Hammer the Grammar visits for encouragement

John Baylor speaking to students in the auditorium on Tuesday Feb. 2.

Rachel Adamson

John Baylor speaking to students in the auditorium on Tuesday Feb. 2.

Emily Elliott, Editor in chief

The stakes were set as ACT tutor John Baylor came for a surprise visit on Tuesday Feb. 6 to pump up the sophomores and juniors beginning his ACT prep study sessions.

Due to last years’ juniors practicing this form of ACT study, many have gravitated towards higher scores. Some students received a score five or more points higher than the previous fall score, placing them into the Five Point Jump Club.

“I paid for an ACT tutor and I got a better score with John Baylor’s help rather than the tutors,” senior Alexandra Mehlhaff said.

John Baylor, being a role model to most throughout the school, many students were enthused to see him in flesh before them. Whether they had been through the prep class study sessions or are just beginning, the auditorium was filled with smiling faces.

“You guys are so cool. There is so much energy here and there’s so much desire to achieve. Apathy is a problem across our country, but I didn’t see much of that here at Winnetonka,” Baylor said.

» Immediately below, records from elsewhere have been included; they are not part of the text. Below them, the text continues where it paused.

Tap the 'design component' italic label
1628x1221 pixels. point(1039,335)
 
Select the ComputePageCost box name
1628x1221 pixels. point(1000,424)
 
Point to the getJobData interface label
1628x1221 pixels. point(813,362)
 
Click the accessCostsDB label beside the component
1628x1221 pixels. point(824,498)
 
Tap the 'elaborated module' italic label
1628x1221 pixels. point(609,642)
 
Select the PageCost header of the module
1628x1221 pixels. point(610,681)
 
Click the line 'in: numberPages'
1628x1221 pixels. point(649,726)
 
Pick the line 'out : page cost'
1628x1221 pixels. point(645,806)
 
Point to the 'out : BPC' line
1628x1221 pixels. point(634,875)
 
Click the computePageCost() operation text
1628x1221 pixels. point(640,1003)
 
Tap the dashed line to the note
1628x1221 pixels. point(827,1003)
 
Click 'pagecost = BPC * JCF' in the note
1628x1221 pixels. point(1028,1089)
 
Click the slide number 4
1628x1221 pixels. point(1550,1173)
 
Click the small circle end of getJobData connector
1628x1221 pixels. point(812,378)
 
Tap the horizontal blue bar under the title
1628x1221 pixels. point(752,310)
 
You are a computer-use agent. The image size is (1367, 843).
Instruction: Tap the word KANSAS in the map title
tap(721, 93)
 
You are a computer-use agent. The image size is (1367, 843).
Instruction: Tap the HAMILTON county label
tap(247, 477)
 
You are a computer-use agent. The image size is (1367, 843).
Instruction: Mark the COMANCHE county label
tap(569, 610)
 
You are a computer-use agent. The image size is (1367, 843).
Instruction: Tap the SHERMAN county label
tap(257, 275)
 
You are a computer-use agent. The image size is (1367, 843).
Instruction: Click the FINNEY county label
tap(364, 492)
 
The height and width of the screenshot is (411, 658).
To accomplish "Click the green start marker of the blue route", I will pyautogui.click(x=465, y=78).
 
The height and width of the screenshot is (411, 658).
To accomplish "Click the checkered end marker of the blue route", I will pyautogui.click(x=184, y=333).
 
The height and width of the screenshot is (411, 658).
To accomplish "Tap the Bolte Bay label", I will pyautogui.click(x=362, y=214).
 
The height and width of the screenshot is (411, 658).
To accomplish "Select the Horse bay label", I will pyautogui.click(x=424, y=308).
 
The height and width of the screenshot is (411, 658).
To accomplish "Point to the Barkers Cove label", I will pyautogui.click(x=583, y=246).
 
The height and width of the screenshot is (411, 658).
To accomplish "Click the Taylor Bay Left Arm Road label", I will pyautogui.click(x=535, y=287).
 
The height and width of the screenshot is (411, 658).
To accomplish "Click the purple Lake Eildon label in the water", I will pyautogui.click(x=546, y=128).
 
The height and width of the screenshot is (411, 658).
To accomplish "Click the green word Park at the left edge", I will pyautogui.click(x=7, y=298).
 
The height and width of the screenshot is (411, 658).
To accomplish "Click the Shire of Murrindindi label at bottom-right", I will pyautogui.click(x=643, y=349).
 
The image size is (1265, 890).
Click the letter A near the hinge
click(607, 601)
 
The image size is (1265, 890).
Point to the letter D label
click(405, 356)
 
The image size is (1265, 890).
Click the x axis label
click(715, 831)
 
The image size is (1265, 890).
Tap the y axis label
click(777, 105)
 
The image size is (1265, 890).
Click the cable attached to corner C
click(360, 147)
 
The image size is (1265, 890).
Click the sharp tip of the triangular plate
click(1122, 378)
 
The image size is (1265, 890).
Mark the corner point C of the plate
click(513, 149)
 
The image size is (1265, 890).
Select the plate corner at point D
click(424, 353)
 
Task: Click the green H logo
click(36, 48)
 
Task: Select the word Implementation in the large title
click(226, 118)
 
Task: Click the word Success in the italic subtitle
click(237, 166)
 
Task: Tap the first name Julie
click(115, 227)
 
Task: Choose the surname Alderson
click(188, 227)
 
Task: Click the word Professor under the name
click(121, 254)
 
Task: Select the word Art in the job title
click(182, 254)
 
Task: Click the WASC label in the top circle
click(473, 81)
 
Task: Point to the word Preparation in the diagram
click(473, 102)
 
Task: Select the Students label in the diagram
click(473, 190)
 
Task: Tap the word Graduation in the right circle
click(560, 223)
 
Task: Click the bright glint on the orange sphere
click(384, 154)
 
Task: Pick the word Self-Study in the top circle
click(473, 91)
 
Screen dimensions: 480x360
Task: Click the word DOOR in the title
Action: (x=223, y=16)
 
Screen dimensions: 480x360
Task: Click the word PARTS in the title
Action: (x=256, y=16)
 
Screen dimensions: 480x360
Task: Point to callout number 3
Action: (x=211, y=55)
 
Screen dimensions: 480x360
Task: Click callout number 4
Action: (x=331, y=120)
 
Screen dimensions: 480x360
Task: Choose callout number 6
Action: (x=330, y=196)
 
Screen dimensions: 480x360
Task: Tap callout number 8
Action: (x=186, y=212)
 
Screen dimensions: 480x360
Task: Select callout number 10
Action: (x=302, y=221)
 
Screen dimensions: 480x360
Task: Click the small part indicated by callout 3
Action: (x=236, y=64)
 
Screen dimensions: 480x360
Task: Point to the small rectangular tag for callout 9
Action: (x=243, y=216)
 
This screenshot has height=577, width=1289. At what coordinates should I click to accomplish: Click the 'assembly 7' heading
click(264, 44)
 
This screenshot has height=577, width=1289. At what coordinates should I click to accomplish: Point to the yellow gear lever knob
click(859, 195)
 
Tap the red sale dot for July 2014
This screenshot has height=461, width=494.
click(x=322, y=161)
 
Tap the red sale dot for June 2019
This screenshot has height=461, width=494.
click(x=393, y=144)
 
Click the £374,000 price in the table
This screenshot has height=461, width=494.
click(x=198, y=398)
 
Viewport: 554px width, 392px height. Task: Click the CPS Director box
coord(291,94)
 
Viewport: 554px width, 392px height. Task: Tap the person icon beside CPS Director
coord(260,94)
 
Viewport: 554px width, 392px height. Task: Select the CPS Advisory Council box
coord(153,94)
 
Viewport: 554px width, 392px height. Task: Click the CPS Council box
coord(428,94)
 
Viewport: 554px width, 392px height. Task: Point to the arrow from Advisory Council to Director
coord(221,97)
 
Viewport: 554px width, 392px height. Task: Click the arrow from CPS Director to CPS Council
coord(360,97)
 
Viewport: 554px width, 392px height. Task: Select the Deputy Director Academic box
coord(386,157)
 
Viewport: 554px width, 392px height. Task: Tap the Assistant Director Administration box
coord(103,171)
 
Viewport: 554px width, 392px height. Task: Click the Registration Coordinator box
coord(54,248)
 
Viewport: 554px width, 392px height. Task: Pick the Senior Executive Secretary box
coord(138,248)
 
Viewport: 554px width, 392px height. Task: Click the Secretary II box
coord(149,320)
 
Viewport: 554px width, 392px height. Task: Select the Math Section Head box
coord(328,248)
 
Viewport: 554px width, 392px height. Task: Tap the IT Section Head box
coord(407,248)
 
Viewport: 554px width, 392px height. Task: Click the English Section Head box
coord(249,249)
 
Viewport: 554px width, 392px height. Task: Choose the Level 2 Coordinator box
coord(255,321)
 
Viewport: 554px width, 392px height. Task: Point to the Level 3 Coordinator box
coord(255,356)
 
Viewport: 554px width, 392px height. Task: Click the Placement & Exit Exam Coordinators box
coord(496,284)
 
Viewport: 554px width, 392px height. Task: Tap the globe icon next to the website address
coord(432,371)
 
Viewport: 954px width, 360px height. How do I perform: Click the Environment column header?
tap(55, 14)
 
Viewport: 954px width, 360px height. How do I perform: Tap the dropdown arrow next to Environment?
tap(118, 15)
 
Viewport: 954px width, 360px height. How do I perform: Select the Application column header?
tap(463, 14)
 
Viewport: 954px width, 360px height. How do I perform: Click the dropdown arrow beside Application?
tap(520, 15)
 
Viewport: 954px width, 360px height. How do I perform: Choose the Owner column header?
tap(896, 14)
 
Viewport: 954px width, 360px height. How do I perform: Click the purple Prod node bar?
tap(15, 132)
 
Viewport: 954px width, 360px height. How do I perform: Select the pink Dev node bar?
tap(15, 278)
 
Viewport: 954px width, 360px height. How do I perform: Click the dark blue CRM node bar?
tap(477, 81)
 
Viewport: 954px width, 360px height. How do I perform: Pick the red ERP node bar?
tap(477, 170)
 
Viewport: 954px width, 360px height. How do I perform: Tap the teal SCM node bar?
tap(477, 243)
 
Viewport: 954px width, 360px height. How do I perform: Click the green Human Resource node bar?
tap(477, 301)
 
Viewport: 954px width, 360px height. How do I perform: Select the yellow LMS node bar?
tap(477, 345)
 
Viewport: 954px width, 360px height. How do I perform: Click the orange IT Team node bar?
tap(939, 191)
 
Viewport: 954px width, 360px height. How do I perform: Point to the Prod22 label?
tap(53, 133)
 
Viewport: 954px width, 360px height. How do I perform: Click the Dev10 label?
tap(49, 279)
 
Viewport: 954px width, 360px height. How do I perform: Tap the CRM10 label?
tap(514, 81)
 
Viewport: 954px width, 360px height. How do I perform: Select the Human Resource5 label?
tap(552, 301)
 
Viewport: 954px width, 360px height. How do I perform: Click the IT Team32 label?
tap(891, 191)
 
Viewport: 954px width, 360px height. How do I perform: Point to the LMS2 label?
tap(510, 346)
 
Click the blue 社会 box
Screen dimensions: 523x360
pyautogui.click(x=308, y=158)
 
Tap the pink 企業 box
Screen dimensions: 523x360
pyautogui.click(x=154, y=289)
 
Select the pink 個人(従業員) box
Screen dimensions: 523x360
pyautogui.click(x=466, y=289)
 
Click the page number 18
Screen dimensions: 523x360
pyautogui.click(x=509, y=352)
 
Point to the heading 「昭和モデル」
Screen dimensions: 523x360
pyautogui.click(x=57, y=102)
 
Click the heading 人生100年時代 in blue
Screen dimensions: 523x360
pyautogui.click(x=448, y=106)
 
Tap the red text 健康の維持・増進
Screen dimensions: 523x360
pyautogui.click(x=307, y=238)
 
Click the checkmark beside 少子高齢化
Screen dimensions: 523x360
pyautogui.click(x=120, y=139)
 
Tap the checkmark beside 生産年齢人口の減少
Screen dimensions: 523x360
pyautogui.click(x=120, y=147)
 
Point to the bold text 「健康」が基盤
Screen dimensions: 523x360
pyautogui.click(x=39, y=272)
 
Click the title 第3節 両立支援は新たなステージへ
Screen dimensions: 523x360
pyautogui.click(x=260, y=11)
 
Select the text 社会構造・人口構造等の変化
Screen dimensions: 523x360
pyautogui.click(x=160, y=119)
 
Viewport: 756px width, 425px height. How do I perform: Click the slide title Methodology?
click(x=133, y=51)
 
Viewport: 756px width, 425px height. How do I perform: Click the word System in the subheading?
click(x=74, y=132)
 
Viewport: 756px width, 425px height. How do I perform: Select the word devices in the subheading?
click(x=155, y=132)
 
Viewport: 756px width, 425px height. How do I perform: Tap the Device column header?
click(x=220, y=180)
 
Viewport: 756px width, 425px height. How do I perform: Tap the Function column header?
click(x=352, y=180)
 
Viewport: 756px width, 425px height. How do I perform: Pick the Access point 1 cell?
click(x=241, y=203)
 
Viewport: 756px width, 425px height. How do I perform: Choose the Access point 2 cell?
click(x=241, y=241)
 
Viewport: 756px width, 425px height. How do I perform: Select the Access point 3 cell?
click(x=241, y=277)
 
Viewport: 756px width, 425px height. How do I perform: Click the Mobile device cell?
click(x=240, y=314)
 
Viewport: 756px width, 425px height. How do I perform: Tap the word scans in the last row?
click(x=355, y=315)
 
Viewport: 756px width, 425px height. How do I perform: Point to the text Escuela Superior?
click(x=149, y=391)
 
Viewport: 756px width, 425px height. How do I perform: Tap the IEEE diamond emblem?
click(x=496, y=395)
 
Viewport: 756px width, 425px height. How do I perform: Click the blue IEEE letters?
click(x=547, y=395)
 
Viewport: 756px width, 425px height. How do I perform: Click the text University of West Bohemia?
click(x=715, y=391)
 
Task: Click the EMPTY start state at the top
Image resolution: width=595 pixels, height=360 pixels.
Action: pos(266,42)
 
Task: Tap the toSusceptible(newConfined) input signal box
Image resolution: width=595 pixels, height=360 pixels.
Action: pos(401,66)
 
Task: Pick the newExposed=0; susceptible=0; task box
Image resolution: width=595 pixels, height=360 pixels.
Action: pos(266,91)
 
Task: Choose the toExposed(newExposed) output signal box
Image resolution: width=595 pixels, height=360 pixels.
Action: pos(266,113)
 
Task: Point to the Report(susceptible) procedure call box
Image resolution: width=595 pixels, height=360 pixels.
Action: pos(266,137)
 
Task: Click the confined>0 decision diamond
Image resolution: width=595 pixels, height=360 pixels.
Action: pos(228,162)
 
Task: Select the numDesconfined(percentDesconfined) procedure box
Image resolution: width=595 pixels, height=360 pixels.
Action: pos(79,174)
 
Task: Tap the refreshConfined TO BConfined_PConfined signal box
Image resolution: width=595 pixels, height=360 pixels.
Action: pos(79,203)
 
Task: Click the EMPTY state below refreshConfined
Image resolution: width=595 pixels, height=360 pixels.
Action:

Baylor gave a speech regarding the importance for the ACT and pushing oneself to college during intervention for students to sit and listen to.

“What the speech today was, and what your teachers are trying to do today, is to create a picture of a much easier adulthood due to a four-year college degree and minimum debt. Hopefully younger people will agree to doing their homework and not being the knuckleheads and causing a disrupted environment because they see the picture of a brighter future,” Baylor said. “You guys get it. Not everyone, there were some slackers, but for the most part, you guys get it. The slackers are going to pay a price and society is going to pay a price for not living up to the fullest potential.”

With the John Baylor program continuing to rise, Baylor hopes to encourage students of all ages to become motivated for school and their future by improving their ACT score.

“Our mission is to help families and schools support students to go towards a four-year college and to do that we ask kids to be disciplined,” Baylor said. “Discipline and success are correlated, so why are most people not disciplined? Discipline requires extra effort today for a pay off tomorrow.”

Most juniors are becoming fired up to begin John Baylor ACT prep to prepare them for the next state wide ACT in April.

“When I saw the cardboard cutouts of him [Baylor], I thought about how that just brought Tonka’s pride to a whole new level,” Mehlhaff said.

The juniors’ ACT prep courses will begin in the next couple weeks throughout intervention up until the test, similar to last year’s juniors.